§ **TASK**
Reproduce exactly the entries from the "Image resolution: width=543" line to the end. Skip all pictures.

§ **DATASET EXCERPTS**
***

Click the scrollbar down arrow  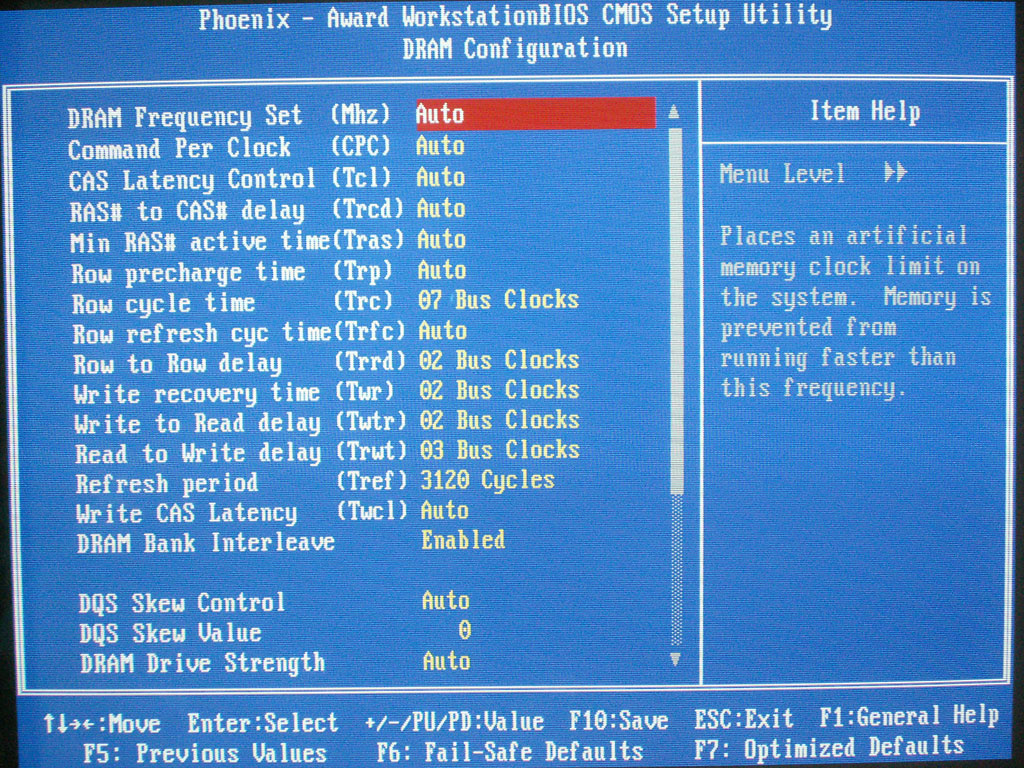(x=675, y=658)
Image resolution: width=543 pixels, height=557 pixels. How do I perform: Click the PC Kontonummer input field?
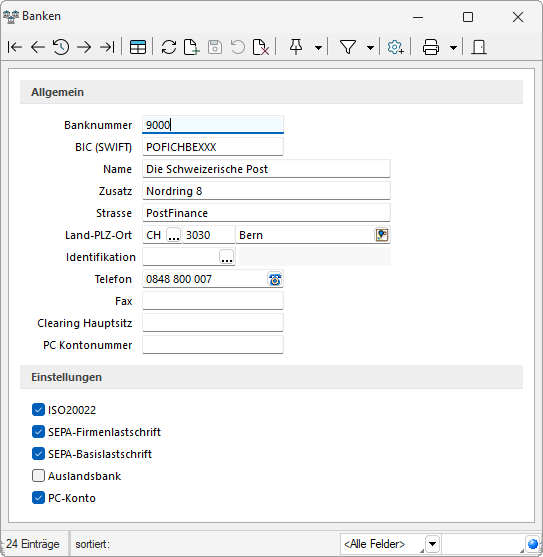213,345
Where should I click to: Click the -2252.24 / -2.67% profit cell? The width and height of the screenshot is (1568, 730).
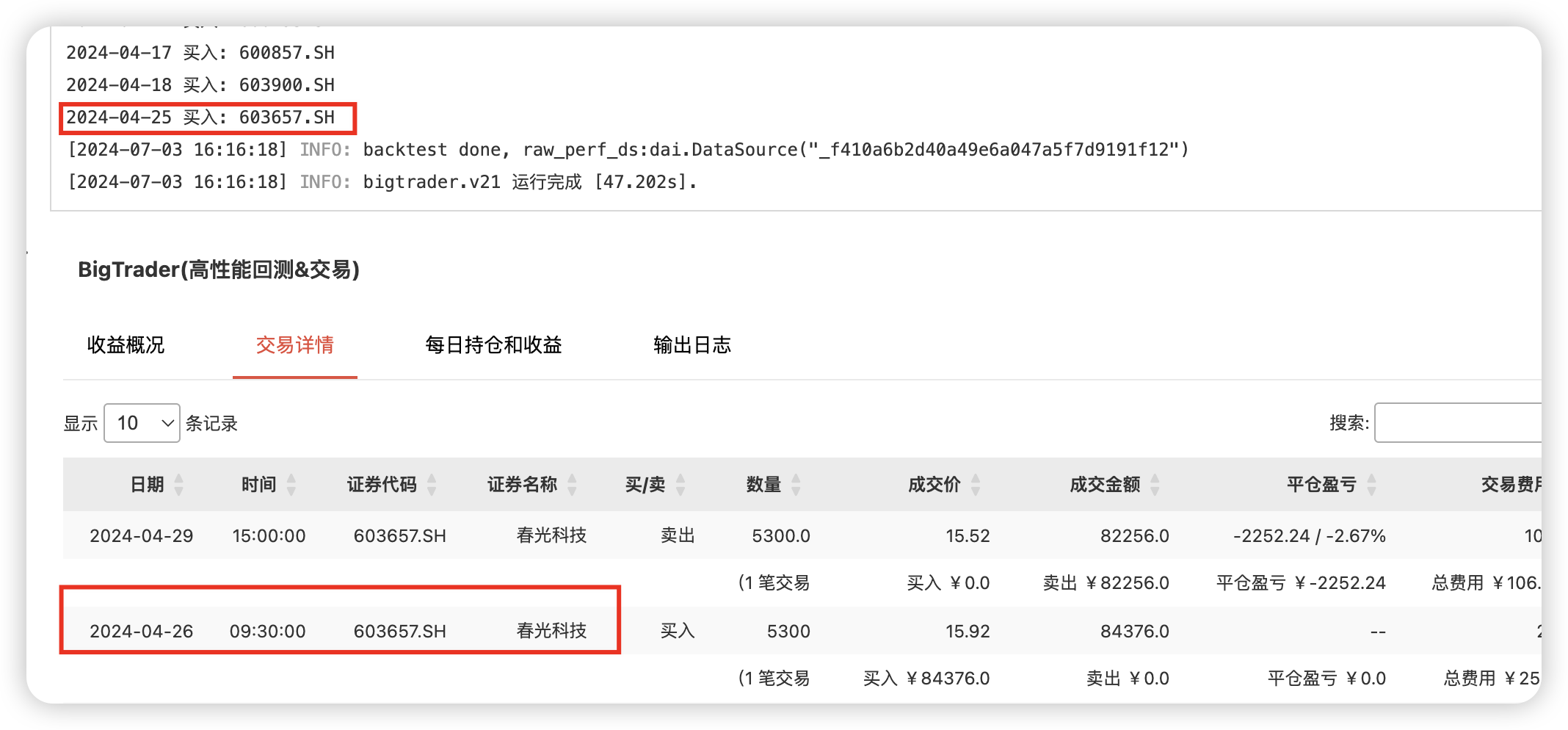click(1309, 536)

***

§ **EXERCISE OUTPUT**
Image resolution: width=543 pixels, height=557 pixels. How do I perform: Click the PC Kontonummer input field?
213,345
Where should I click to: Click the -2252.24 / -2.67% profit cell? The width and height of the screenshot is (1568, 730).
click(1309, 536)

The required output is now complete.